Thankfully, and perhaps unusually for Greece, the success has not gone to producers’ heads. The wild ride of Santorini prices, both at buying grapes and, to a lesser extent, on the shelf seems to have ended. A plateau has been reached, but people seem to be happy with that. A number of leading producers told me that going above the current price levels will require more work, and they all seem fully cognisant of the competition in the international markets. Improving viticulture seems to be the next big step, not a small challenge in an island with such a particular tradition – and where there are so many easier ways to make money, especially around tourism.
Another pleasant surprise is the island’s openness to competition, both internal and external. This is not a new story: non-Santorinians, such as the late, great Haridimos Hatzidakis have been making their mark on the island for decades, but it’s in the past decade that the drip turned into a flood. Thymiopoulos (Naousa), Gerovassiliou (Epanomi), Tselepos (Mantineia), Avantis (Euboea) have all started projects in Santorini, while Vassaltis came almost out of nowhere to establish itself as a major presence. With Kir-Yianni (Naousa) taking over the management of Domaine Sigalas last year, more top wineries are now run by non-locals than not. While hardly anyone would expect establishing themselves in a new region to be painless, those that chose Santorini seem to have had no unusual issues. Aris Tselepos and Vassaltis’s Yannis Valambous, for example, seemed fairly happy with their experience on the island, when I spoke to them. Nikos Varvarigos, of the venerable Santo Wines cooperative, highlighted to me the importance of producers working together – and he would like to see an association representing all producers on the island.
The same openness applies to competition outside Santorini. The wild proliferation of Assyrtiko across the country strikes me as a potential hazard. The lower prices mean that they’re more likely to be the entry point to the grape for an international drinker. Lacking the uniqueness of its volcanic birthplace, some examples might not impress enough. Does the Assyrtiko brand run the risk of being diluted? Will those not in the know trade up, or even come back for more? Matthew Argyros, of the flagship estate of the same name, has no such fears. He is confident that the unique character of Santorini Assyrtiko will keep the brand intact and any expansion of Assyrtiko nationally will simply result in a pyramid with the island at the top. Vassaltis’s Valambous agrees.

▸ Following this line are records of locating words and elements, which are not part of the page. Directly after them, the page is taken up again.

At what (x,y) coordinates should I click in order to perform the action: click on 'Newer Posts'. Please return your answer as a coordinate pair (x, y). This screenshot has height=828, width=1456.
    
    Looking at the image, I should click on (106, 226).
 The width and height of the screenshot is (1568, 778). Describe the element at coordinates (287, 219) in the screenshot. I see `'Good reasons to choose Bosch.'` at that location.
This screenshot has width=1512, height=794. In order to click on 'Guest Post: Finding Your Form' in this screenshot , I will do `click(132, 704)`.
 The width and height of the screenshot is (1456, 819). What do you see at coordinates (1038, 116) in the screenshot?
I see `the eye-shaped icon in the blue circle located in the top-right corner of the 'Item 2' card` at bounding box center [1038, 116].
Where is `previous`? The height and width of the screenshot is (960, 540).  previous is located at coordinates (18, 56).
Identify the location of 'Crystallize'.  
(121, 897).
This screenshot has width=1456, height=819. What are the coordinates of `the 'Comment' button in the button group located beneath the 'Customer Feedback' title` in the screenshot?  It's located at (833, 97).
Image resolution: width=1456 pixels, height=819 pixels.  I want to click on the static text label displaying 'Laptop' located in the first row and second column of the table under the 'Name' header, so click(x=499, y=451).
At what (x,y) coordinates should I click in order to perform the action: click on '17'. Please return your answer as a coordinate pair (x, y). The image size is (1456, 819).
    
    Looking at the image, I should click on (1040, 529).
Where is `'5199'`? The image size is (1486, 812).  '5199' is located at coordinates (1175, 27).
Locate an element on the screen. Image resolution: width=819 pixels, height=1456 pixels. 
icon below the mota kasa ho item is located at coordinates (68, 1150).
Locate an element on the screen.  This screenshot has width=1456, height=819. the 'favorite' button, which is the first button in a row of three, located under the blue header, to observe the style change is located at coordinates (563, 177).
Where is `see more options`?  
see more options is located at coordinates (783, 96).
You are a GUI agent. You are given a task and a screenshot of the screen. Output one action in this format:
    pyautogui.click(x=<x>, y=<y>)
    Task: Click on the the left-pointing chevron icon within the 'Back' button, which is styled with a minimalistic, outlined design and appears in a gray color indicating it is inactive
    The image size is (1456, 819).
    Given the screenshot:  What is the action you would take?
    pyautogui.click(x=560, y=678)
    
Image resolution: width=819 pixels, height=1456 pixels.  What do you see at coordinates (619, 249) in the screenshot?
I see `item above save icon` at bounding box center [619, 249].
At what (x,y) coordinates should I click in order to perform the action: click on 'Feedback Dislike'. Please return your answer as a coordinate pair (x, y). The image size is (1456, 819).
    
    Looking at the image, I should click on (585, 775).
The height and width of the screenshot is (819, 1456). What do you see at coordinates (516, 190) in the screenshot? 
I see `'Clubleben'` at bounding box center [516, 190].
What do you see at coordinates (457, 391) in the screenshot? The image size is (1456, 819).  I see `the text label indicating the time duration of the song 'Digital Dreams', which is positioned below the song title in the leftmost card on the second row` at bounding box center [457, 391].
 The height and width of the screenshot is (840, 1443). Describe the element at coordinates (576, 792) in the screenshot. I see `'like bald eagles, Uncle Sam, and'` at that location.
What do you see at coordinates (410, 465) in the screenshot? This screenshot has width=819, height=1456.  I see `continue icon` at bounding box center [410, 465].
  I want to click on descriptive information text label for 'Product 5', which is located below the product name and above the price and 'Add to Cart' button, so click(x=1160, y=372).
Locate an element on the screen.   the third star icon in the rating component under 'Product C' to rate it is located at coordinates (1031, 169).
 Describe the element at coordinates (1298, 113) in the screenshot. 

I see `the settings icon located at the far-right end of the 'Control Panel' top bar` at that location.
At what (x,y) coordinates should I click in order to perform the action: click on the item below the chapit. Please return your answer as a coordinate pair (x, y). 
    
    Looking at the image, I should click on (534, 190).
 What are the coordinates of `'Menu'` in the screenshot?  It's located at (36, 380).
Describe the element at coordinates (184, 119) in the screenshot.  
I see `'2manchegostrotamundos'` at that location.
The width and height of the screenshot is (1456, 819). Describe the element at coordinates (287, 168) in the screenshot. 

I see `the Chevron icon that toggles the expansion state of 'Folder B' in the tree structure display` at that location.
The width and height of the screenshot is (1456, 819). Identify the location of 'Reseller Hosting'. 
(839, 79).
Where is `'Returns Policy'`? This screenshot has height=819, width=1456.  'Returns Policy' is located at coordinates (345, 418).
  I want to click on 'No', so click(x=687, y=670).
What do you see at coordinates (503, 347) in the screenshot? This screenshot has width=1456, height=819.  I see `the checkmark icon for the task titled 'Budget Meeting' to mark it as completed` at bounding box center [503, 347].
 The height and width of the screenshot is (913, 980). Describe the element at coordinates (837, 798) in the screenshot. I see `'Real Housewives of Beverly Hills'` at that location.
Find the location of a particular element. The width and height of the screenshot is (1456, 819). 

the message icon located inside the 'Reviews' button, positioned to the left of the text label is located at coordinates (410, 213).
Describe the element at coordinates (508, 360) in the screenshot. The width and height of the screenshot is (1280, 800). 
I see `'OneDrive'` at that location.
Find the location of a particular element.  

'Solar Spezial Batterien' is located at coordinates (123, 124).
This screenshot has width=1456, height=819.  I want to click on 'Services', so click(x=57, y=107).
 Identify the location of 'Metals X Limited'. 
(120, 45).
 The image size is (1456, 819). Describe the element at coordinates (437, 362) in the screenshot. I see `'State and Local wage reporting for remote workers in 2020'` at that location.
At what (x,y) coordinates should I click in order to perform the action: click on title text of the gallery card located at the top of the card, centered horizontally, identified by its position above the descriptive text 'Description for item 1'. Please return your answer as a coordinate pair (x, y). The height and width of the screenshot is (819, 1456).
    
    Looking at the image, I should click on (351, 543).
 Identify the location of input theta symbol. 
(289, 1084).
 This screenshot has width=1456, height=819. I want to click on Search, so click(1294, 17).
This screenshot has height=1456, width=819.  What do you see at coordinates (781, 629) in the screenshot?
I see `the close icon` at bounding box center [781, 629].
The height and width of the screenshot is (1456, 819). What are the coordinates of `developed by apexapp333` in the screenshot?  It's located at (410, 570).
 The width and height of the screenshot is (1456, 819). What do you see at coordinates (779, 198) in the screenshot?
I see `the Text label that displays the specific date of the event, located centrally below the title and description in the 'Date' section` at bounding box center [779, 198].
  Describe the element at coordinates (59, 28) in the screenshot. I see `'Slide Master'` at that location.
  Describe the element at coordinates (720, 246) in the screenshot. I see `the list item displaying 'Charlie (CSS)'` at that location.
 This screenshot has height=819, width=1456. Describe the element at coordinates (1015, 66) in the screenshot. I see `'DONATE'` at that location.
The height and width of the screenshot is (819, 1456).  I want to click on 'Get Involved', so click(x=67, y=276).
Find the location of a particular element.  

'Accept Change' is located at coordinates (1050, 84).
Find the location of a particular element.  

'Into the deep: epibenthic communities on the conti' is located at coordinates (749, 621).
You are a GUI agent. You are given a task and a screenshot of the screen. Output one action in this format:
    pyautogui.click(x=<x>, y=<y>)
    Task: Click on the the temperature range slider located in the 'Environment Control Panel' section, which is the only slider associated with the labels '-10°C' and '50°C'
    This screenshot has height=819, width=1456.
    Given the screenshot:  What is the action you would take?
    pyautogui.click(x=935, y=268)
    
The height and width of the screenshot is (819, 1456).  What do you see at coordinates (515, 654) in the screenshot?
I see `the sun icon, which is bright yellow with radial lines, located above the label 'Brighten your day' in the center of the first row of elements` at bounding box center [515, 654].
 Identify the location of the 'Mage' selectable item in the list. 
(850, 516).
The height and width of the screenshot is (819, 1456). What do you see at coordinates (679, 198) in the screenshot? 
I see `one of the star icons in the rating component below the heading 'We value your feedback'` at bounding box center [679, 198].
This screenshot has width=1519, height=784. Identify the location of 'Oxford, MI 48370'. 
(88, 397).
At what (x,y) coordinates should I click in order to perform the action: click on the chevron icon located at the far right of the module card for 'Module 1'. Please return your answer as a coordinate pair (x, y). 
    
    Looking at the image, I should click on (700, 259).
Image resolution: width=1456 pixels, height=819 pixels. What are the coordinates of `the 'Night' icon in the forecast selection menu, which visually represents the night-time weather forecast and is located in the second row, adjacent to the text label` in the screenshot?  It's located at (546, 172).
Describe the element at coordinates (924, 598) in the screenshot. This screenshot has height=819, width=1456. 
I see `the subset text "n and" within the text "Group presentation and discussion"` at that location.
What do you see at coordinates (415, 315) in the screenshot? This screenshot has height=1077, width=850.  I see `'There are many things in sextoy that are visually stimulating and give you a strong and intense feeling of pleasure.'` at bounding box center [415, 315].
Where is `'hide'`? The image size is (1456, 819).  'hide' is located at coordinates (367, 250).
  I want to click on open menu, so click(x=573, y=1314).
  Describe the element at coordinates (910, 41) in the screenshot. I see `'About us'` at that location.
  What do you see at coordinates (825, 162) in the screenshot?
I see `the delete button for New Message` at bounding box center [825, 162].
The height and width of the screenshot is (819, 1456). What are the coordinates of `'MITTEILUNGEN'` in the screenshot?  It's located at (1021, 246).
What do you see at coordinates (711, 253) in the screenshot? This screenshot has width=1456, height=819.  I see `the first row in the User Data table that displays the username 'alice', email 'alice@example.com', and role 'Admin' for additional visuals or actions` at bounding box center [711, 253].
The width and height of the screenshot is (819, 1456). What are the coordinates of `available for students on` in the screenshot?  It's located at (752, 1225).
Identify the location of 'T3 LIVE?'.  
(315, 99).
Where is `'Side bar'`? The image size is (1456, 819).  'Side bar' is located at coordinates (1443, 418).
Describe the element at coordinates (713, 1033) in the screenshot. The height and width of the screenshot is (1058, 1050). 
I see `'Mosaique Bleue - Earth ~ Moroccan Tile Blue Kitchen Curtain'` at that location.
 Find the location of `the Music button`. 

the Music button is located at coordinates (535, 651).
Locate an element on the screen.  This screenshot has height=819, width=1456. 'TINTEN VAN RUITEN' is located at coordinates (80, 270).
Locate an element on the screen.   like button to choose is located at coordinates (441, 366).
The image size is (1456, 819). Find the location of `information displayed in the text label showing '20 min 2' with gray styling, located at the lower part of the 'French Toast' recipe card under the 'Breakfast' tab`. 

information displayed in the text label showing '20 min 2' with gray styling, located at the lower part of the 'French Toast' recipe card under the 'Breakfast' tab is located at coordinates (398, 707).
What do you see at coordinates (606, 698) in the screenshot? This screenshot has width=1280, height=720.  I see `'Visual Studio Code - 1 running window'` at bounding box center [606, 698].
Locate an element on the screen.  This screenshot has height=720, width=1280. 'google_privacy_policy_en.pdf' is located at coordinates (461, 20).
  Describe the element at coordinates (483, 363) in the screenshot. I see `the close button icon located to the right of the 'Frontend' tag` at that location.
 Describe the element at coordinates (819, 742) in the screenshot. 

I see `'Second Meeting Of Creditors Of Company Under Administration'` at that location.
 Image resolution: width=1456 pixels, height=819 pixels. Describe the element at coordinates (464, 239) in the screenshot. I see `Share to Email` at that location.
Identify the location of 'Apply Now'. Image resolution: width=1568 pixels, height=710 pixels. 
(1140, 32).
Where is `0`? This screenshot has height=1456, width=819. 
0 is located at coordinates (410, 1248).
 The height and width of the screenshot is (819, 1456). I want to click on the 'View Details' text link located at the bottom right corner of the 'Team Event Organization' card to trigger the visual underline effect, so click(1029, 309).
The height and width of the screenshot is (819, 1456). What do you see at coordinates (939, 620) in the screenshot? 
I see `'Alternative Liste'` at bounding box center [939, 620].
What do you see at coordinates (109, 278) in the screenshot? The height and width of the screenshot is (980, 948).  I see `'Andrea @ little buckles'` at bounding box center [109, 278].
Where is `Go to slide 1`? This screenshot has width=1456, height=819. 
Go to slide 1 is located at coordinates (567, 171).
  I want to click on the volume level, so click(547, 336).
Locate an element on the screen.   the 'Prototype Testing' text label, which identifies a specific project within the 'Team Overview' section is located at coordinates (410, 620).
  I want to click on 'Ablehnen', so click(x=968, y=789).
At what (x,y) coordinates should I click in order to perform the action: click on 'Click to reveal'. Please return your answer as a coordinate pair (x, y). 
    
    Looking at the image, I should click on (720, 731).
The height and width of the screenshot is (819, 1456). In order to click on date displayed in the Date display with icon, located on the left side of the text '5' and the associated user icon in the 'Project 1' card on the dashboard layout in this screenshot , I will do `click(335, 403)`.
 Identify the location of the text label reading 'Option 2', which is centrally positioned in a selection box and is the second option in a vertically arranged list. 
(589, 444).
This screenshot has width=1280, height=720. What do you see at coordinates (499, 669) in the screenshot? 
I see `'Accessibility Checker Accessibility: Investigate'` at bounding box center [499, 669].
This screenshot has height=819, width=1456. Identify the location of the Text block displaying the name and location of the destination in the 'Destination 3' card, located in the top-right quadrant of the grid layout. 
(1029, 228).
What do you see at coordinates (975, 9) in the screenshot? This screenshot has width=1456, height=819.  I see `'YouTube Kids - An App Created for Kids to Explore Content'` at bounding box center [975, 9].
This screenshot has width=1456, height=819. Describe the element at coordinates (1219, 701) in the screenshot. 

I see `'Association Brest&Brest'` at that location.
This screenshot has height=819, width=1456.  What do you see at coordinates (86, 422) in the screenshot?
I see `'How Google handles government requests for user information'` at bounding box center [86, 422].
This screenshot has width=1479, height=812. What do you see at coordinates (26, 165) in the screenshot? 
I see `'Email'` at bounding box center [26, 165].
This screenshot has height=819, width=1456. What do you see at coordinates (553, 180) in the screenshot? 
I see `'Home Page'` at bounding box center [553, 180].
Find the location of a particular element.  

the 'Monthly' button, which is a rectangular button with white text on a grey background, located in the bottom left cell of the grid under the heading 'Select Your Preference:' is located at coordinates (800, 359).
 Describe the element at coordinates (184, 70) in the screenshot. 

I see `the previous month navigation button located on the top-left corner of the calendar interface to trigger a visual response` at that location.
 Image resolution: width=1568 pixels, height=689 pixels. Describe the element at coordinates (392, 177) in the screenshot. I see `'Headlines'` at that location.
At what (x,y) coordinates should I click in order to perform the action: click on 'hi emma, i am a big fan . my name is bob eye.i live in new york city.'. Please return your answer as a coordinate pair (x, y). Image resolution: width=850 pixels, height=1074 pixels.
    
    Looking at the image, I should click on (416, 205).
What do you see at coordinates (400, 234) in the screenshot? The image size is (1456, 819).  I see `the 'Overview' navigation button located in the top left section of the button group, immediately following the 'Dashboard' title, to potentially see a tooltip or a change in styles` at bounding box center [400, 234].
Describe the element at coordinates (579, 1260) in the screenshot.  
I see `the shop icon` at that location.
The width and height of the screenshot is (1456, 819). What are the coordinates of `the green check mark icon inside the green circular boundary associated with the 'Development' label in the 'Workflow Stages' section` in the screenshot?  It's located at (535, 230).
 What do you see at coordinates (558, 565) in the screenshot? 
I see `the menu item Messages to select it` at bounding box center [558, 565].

And then there is the Rest of the World. I tracked down only a handful of examples for this report, but the interest in the variety has been increasing exponentially, with plantings anywhere from California to South Africa. A grape that can thrive in the almost post-apocalyptic Santorini vineyard seems tailor-made for a globe in the grip of the Climate Emergency. If someone told me in 2006 that I would be writing a report in 2021 with more Assyrtiko labels from outside Santorini than in, I would have considered it very strange. Who knows, maybe in 2036 I will be writing one with more Assyrtiko labels from abroad, than from Greece itself.